**Material shown**
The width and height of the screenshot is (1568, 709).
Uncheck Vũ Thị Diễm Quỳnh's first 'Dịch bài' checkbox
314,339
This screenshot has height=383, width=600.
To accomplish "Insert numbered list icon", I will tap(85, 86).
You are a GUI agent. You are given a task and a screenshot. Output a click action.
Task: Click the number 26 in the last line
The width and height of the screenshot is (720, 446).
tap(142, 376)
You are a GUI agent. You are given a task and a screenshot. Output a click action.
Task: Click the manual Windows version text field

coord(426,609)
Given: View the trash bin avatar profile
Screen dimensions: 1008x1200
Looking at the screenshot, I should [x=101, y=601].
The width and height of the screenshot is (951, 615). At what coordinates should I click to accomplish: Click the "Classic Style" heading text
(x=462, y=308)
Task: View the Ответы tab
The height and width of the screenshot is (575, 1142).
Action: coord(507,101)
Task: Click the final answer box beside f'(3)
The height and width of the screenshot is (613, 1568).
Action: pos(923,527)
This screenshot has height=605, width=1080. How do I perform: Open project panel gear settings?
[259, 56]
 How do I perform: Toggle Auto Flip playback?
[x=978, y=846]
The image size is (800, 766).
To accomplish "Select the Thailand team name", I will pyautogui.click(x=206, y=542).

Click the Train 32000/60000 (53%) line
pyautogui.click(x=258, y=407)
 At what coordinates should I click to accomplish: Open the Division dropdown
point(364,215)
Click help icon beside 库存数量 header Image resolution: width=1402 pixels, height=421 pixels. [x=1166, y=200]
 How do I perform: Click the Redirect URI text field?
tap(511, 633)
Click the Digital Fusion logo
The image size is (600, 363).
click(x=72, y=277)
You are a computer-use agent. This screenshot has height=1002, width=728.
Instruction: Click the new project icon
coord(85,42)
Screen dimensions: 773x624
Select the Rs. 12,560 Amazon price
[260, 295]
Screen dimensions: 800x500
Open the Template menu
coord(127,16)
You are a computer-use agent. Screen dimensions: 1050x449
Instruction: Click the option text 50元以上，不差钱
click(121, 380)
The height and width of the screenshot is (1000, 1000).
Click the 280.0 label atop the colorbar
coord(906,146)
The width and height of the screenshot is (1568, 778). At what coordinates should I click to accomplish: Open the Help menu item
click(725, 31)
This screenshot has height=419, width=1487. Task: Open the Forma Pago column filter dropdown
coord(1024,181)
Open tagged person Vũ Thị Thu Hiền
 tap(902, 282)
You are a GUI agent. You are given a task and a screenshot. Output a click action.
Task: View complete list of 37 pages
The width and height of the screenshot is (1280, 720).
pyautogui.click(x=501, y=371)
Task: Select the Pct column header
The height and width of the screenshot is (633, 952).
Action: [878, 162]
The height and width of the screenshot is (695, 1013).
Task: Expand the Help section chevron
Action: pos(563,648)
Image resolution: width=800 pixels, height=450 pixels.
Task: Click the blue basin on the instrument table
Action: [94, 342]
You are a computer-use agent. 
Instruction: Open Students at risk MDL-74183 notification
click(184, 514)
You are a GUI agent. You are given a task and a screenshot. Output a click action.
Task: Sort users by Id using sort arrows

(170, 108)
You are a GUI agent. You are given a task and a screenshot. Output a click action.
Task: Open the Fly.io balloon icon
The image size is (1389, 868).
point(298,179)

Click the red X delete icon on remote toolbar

**Exercise goal**
Please repeat the lines above exactly, beginning with the line that contains "Screen dimensions: 800x500" and ending with the final one.

**Response to the task**
Screen dimensions: 800x500
Open the Template menu
coord(127,16)
You are a computer-use agent. Screen dimensions: 1050x449
Instruction: Click the option text 50元以上，不差钱
click(121, 380)
The height and width of the screenshot is (1000, 1000).
Click the 280.0 label atop the colorbar
coord(906,146)
The width and height of the screenshot is (1568, 778). At what coordinates should I click to accomplish: Open the Help menu item
click(725, 31)
This screenshot has height=419, width=1487. Task: Open the Forma Pago column filter dropdown
coord(1024,181)
Open tagged person Vũ Thị Thu Hiền
 tap(902, 282)
You are a GUI agent. You are given a task and a screenshot. Output a click action.
Task: View complete list of 37 pages
The width and height of the screenshot is (1280, 720).
pyautogui.click(x=501, y=371)
Task: Select the Pct column header
The height and width of the screenshot is (633, 952).
Action: [878, 162]
The height and width of the screenshot is (695, 1013).
Task: Expand the Help section chevron
Action: pos(563,648)
Image resolution: width=800 pixels, height=450 pixels.
Task: Click the blue basin on the instrument table
Action: [94, 342]
You are a computer-use agent. 
Instruction: Open Students at risk MDL-74183 notification
click(184, 514)
You are a GUI agent. You are given a task and a screenshot. Output a click action.
Task: Sort users by Id using sort arrows

(170, 108)
You are a GUI agent. You are given a task and a screenshot. Output a click action.
Task: Open the Fly.io balloon icon
The image size is (1389, 868).
point(298,179)

Click the red X delete icon on remote toolbar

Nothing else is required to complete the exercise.